Where a line in the material beneath contains "ribbon", count it. Give the number only.

Start of The data

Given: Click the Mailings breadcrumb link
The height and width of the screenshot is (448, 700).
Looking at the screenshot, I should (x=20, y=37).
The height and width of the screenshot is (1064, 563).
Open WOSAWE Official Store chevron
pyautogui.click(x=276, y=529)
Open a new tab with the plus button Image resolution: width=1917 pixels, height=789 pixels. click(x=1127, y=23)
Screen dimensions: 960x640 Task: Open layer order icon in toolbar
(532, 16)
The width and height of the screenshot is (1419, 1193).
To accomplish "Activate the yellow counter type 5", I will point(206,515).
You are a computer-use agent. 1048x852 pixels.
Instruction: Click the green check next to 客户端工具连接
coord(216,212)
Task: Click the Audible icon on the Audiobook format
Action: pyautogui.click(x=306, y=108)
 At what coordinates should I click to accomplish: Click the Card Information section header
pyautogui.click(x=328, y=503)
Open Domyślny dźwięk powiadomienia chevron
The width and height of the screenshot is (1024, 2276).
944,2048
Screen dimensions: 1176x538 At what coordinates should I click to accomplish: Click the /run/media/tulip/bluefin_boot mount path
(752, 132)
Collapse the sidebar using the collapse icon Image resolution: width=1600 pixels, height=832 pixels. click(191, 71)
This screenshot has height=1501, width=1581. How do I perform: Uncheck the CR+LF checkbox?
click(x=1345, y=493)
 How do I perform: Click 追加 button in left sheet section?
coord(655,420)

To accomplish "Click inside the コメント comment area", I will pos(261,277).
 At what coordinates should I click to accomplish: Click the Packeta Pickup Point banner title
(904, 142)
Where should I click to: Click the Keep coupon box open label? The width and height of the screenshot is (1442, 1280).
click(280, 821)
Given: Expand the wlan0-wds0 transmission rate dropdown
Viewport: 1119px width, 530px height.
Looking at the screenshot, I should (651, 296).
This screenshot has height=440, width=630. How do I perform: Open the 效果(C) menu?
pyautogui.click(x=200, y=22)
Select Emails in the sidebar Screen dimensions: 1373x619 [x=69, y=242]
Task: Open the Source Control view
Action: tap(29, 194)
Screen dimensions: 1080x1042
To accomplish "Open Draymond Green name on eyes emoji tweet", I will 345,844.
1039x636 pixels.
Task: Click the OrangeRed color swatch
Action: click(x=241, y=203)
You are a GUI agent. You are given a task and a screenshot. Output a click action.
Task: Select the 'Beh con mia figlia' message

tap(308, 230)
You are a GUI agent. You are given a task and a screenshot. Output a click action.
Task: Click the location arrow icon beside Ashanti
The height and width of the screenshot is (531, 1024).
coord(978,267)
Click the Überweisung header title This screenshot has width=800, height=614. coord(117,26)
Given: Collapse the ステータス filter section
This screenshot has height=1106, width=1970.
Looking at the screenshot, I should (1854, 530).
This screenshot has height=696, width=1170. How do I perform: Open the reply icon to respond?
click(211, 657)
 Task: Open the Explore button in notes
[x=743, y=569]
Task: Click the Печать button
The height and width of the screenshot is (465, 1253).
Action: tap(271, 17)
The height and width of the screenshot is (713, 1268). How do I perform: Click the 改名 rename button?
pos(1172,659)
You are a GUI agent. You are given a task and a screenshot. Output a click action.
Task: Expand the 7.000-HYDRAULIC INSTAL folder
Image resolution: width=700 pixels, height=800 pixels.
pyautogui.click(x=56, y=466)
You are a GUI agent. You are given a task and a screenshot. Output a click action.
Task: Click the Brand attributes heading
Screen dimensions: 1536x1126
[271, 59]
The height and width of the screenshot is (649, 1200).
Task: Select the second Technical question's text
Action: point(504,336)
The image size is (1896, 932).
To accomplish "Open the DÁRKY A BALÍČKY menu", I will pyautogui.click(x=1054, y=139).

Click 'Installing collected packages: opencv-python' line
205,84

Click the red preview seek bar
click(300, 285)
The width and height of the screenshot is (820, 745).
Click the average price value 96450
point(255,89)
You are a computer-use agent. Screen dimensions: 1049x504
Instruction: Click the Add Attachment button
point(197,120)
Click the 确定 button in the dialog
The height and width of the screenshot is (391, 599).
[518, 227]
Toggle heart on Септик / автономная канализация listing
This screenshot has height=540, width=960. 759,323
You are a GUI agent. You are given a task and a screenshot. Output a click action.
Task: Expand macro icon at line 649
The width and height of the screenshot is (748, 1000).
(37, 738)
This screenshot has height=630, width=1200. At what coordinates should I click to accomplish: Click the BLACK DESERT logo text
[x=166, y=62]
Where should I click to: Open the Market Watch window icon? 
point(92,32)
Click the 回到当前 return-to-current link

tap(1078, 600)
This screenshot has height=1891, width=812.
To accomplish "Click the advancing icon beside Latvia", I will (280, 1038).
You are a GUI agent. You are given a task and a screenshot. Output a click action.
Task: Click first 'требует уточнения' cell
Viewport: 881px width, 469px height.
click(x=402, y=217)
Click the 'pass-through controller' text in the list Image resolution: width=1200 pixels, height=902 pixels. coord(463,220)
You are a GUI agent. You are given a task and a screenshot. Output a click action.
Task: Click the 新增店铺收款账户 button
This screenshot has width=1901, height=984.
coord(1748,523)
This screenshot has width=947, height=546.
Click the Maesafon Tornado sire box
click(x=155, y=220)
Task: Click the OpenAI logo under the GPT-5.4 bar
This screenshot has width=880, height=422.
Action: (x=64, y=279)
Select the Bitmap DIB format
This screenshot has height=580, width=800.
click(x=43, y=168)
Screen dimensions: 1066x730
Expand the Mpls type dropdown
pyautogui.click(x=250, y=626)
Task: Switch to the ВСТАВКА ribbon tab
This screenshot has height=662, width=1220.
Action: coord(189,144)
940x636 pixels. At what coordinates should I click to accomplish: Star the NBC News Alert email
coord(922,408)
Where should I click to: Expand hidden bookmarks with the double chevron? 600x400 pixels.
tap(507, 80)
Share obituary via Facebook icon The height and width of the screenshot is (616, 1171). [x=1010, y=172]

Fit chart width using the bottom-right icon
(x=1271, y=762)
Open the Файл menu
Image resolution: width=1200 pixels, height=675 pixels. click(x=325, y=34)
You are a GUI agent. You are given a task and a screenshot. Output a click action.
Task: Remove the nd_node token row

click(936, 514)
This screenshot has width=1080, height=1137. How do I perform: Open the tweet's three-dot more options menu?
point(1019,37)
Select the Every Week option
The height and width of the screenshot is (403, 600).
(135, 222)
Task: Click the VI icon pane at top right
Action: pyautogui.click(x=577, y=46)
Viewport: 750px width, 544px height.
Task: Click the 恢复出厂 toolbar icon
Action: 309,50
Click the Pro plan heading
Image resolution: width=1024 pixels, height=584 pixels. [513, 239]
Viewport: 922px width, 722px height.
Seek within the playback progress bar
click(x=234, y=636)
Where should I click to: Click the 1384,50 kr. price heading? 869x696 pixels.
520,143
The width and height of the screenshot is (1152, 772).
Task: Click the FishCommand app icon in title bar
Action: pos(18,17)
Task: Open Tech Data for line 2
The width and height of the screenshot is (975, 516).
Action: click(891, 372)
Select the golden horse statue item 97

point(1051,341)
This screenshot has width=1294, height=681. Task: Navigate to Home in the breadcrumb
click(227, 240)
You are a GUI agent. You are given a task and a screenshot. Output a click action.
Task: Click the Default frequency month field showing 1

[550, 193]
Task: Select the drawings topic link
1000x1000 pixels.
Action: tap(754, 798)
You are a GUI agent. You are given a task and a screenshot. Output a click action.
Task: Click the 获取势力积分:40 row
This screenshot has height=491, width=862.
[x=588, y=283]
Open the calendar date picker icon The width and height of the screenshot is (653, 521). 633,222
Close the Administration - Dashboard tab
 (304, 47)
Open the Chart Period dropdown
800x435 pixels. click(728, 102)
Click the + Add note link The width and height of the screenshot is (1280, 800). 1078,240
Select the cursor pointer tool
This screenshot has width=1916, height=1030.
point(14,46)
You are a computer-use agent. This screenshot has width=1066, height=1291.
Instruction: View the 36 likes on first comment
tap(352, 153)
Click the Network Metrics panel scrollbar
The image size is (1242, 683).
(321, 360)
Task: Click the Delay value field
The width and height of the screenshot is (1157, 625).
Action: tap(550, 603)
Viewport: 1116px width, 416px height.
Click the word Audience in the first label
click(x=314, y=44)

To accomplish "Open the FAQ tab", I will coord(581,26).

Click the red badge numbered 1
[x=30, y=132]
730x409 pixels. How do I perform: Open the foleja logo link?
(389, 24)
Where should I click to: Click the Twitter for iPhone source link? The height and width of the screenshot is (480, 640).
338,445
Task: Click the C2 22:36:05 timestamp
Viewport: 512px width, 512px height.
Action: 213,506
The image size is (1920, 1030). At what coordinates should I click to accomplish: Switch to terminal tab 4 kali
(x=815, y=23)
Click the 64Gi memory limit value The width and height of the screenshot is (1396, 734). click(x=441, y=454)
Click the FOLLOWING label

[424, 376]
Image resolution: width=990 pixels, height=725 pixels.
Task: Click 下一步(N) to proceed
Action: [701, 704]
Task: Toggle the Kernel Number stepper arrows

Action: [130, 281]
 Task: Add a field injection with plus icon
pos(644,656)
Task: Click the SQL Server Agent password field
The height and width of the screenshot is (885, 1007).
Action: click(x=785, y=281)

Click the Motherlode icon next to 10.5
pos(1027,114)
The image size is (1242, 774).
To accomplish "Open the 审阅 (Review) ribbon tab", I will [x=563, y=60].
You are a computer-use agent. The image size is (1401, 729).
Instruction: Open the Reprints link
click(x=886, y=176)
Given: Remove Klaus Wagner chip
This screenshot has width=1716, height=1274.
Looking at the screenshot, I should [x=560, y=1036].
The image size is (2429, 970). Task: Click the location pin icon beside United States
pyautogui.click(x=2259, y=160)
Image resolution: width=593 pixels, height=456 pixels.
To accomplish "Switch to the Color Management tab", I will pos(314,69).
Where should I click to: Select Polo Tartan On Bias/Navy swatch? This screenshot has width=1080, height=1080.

End of The data

**Answer to the problem**
2